Wise feminists to-day are concentrating their forces upon this theory. Women have won the right to an acknowledged mind; they want now the right to draw for genius and high talents in the “curve of chance.” And this is no merely academic question. For while genius may overcome the sternest physical barriers of environment, it is nourished and developed by tolerant expectancy. Men may accomplish anything, popular thought tells them, and so some men do. But if women are scientifically excluded from the popular expectation of big things, if their educations are toned down to preparation for “the average level,” if motherhood remains the only respected career for all women, then the female geniuses will remain few and far between. And, more important still, all thinking women will continue restless over the problem of how to secure the chance to vary in interests and abilities from the average of their sex, and at the same time to be wives and mothers.

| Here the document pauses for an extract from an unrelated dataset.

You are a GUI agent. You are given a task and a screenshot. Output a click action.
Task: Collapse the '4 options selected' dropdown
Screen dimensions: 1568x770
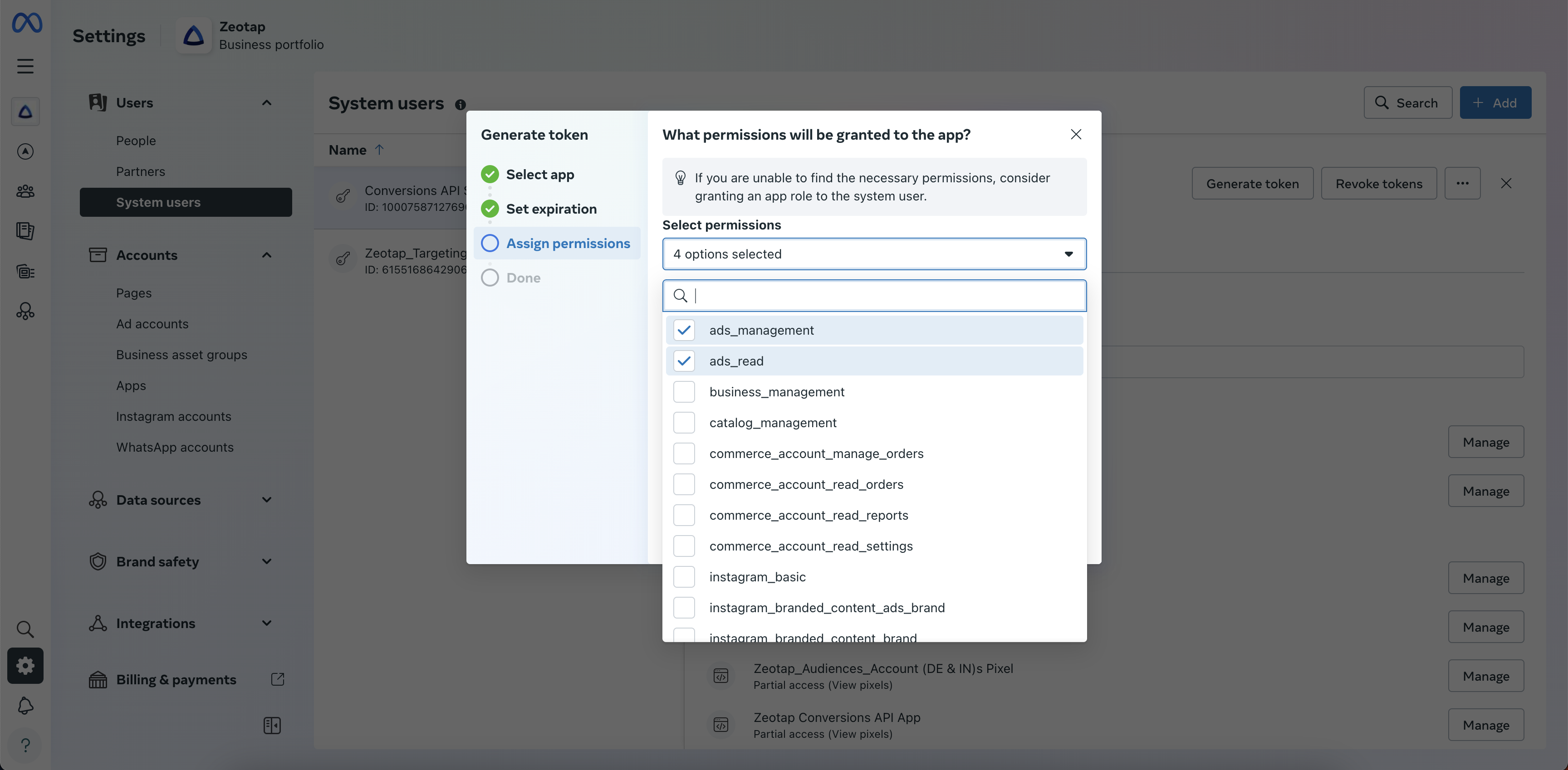coord(1068,254)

In this fight for a full chance to compete, woman may do one (or all) of three things. She may merely ignore the theory and go on “working and living,” trusting that as environmental barriers fall one after the other, this final question, too, will lose its meaning. She can point out in support of this attitude that the past does contain its female geniuses, however few; and certainly if all the barriers that have been set up against woman’s entry into the larger world have not entirely stifled female genius, we may at least look forward hopefully to a kinder future. Something of this attitude, of this demand for free experimentation, must make part of every woman’s armor against the implications of this theory. But taken alone, it becomes more merely defensive than the status of the theory deserves. For it is really the theory that must defend itself. It must not only bring forward more affirmative evidence, but it must also meet the contrary findings of such investigation as has been made. It must, again, prove its title to the cause of the scarcity of female geniuses when so many other more eradicable causes may be at its bottom.